● Exercise description
All records are to be reproduced verbatim, with images omitted.
---------- Source records ----------
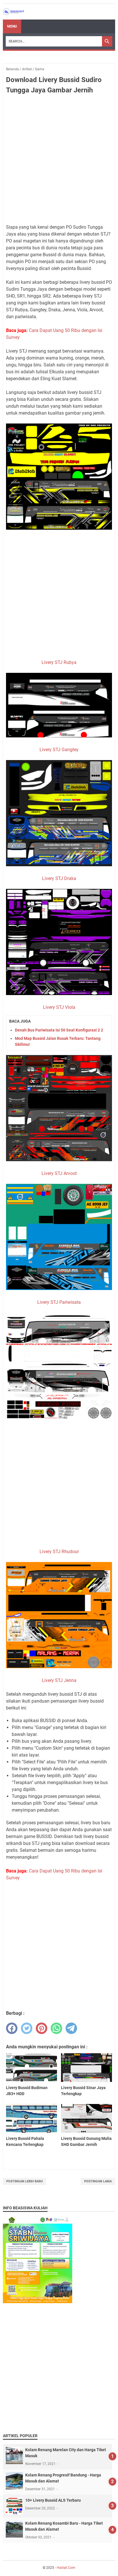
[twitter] (26, 2028)
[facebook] (11, 2028)
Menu (12, 26)
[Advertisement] (59, 160)
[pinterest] (41, 2028)
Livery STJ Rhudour (59, 1551)
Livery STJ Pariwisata (59, 1302)
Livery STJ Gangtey (59, 749)
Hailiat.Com (66, 2568)
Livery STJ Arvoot (59, 1173)
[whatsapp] (56, 2028)
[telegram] (71, 2028)
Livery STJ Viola (59, 1007)
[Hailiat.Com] (13, 11)
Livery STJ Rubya (59, 662)
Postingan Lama (98, 2181)
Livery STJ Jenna (59, 1680)
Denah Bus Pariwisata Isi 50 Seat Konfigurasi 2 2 (59, 1030)
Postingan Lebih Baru (24, 2181)
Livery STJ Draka (59, 878)
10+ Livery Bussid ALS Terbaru (53, 2500)
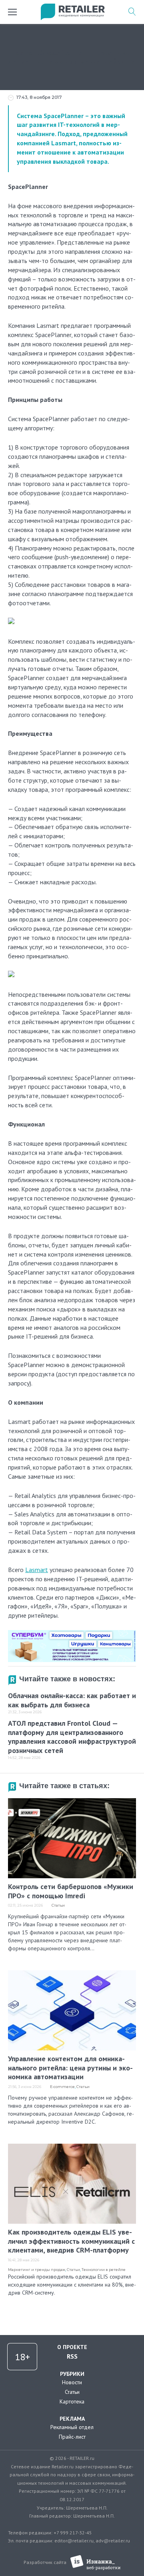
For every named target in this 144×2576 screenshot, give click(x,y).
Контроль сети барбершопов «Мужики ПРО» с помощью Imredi (70, 1891)
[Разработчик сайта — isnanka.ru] (95, 2562)
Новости (72, 2382)
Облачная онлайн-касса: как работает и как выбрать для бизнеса (72, 1700)
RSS (72, 2356)
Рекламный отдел (72, 2427)
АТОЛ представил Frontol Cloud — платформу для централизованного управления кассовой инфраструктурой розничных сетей (72, 1737)
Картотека (72, 2401)
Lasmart (63, 143)
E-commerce (62, 2086)
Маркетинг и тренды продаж (36, 2269)
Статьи (58, 1905)
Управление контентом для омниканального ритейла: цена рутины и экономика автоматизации (70, 2067)
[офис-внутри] (72, 1633)
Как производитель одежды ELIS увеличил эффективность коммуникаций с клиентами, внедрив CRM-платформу (71, 2241)
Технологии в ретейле (104, 2269)
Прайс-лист (72, 2436)
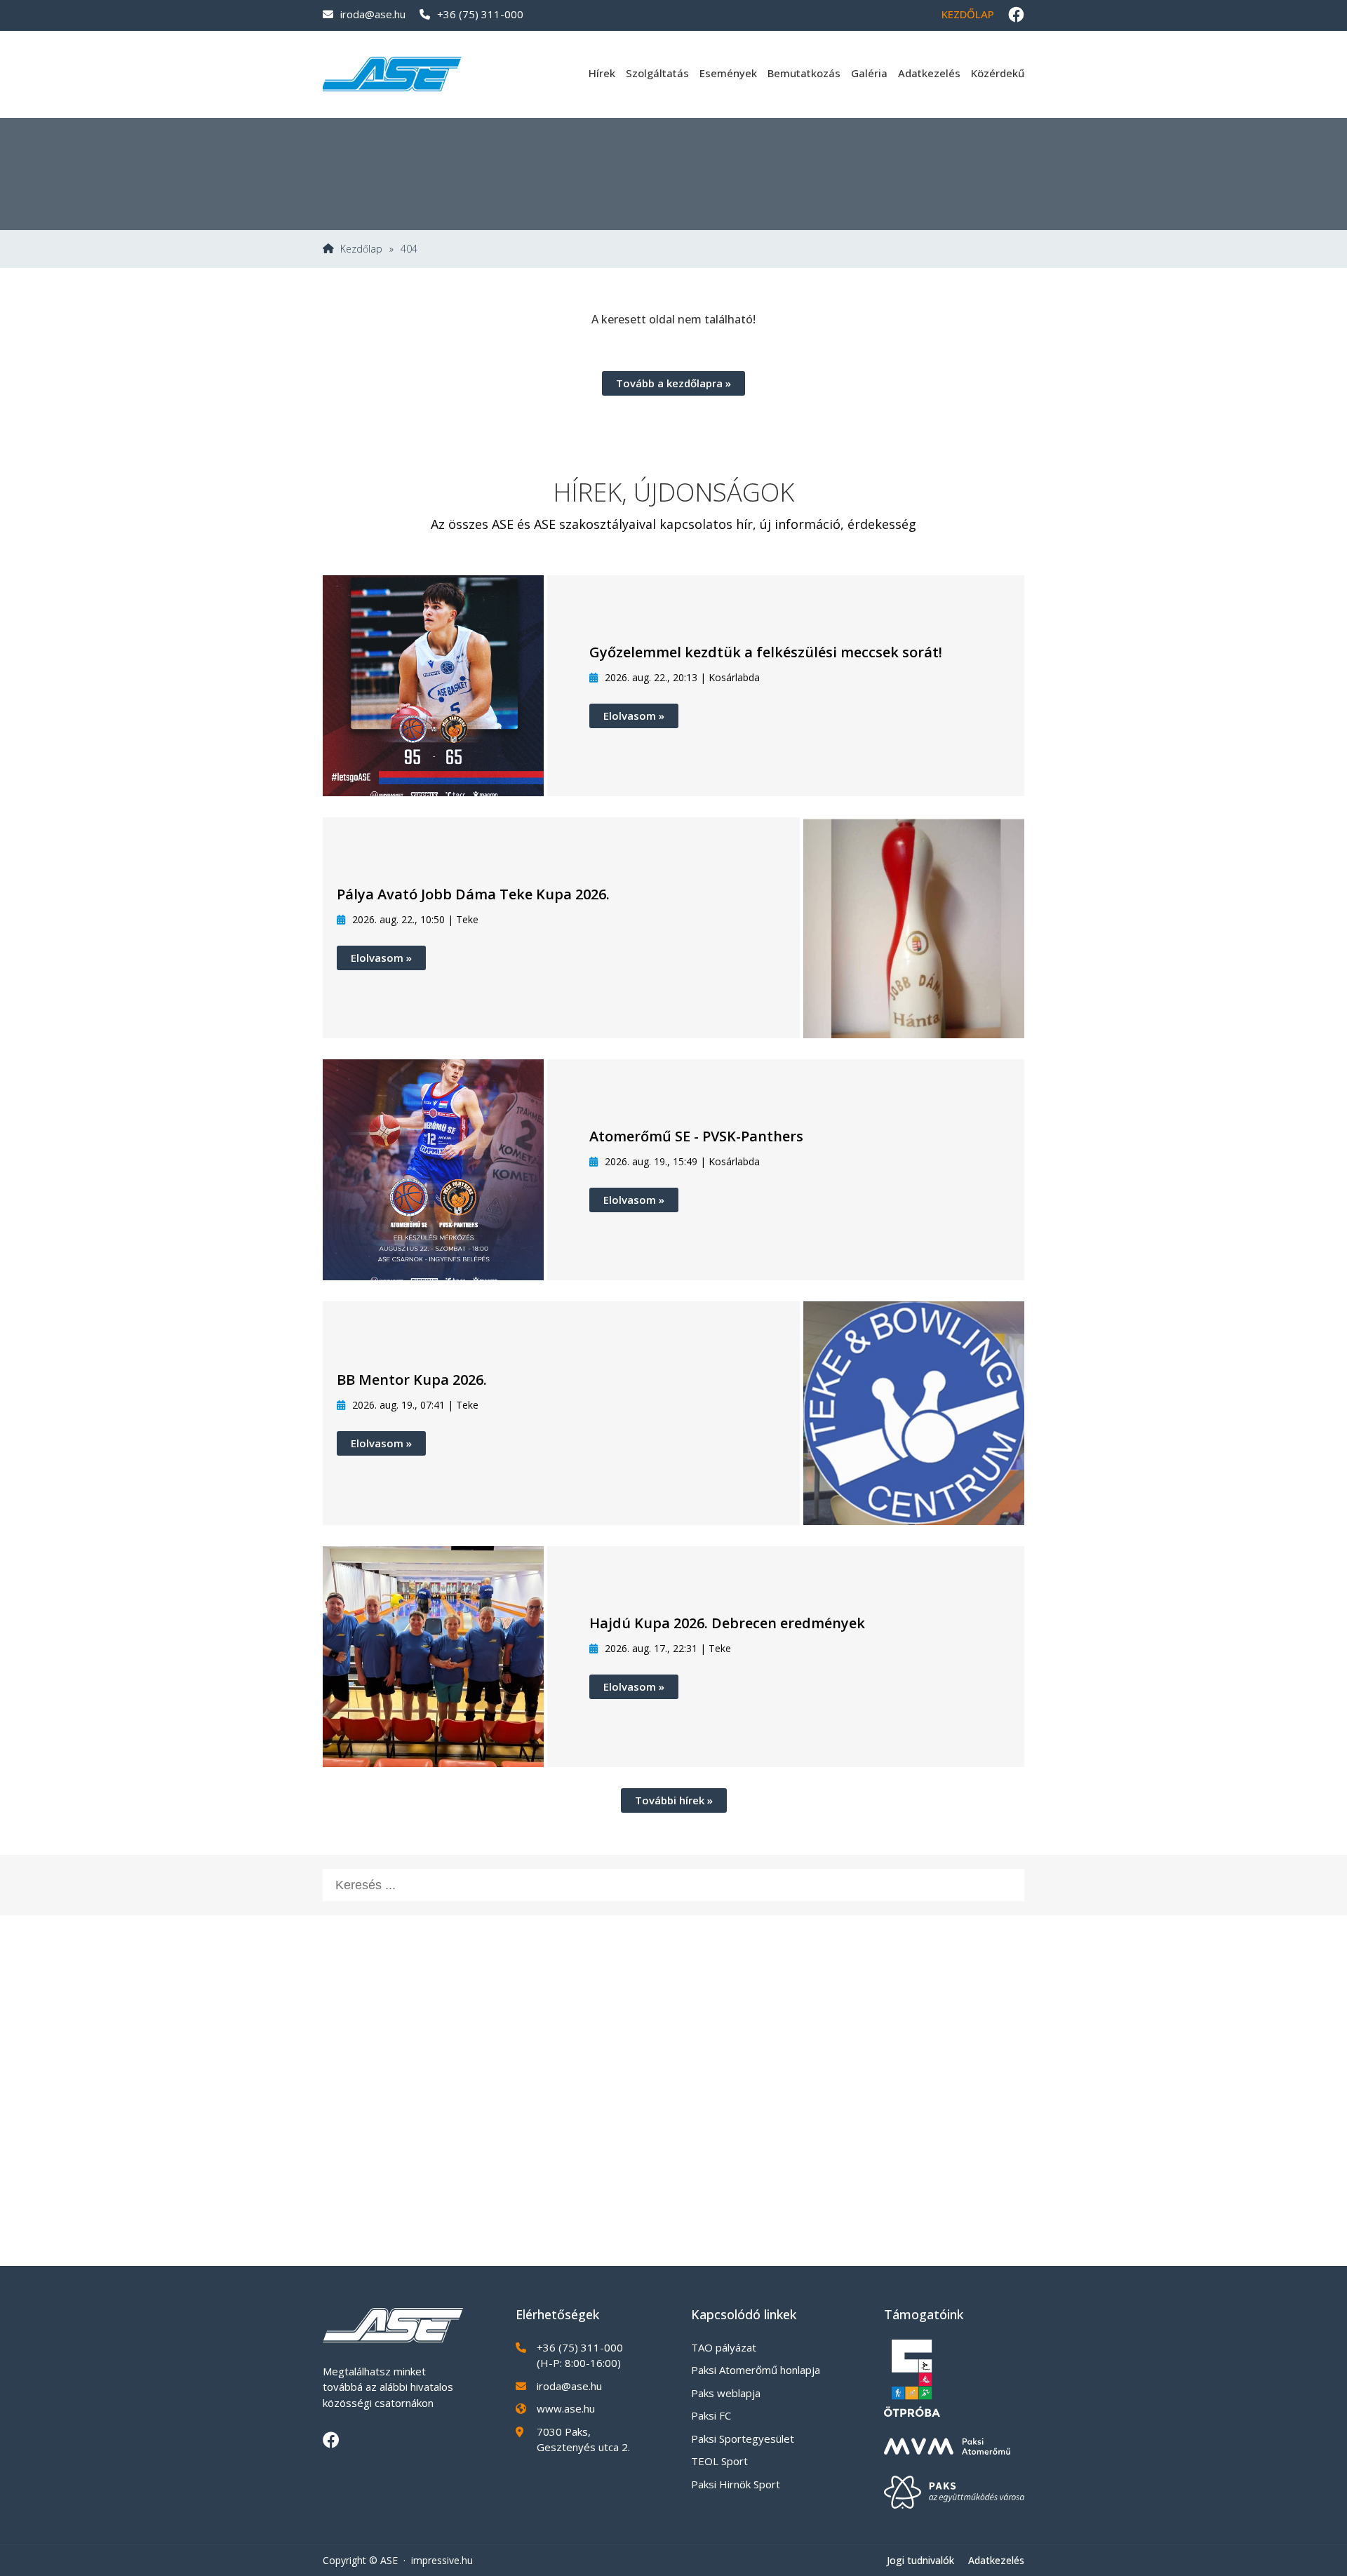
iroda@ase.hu (373, 14)
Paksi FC (711, 2415)
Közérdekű (997, 73)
----------
● Expected answer
[twitter] (26, 2028)
[facebook] (11, 2028)
Menu (12, 26)
[Advertisement] (59, 160)
[pinterest] (41, 2028)
Livery STJ Rhudour (59, 1551)
Livery STJ Pariwisata (59, 1302)
Livery STJ Gangtey (59, 749)
Hailiat.Com (66, 2568)
Livery STJ Arvoot (59, 1173)
[whatsapp] (56, 2028)
[telegram] (71, 2028)
Livery STJ Viola (59, 1007)
[Hailiat.Com] (13, 11)
Livery STJ Rubya (59, 662)
Postingan Lama (98, 2181)
Livery STJ Jenna (59, 1680)
Denah Bus Pariwisata Isi 50 Seat Konfigurasi 2 2 (59, 1030)
Postingan Lebih Baru (24, 2181)
Livery STJ Draka (59, 878)
10+ Livery Bussid ALS Terbaru (53, 2500)
For every named target in this 144×2576 screenshot, give click(x,y).
Контроль сети барбершопов «Мужики ПРО» с помощью Imredi (70, 1891)
[Разработчик сайта — isnanka.ru] (95, 2562)
Новости (72, 2382)
Облачная онлайн-касса: как работает и как выбрать для бизнеса (72, 1700)
RSS (72, 2356)
Рекламный отдел (72, 2427)
АТОЛ представил Frontol Cloud — платформу для централизованного управления кассовой инфраструктурой розничных сетей (72, 1737)
Картотека (72, 2401)
Lasmart (63, 143)
E-commerce (62, 2086)
Маркетинг и тренды продаж (36, 2269)
Статьи (58, 1905)
Управление контентом для омниканального ритейла: цена рутины и экономика автоматизации (70, 2067)
[офис-внутри] (72, 1633)
Как производитель одежды ELIS увеличил эффективность коммуникаций с клиентами, внедрив CRM-платформу (71, 2241)
Технологии в ретейле (104, 2269)
Прайс-лист (72, 2436)
iroda@ase.hu (373, 14)
Paksi FC (711, 2415)
Közérdekű (997, 73)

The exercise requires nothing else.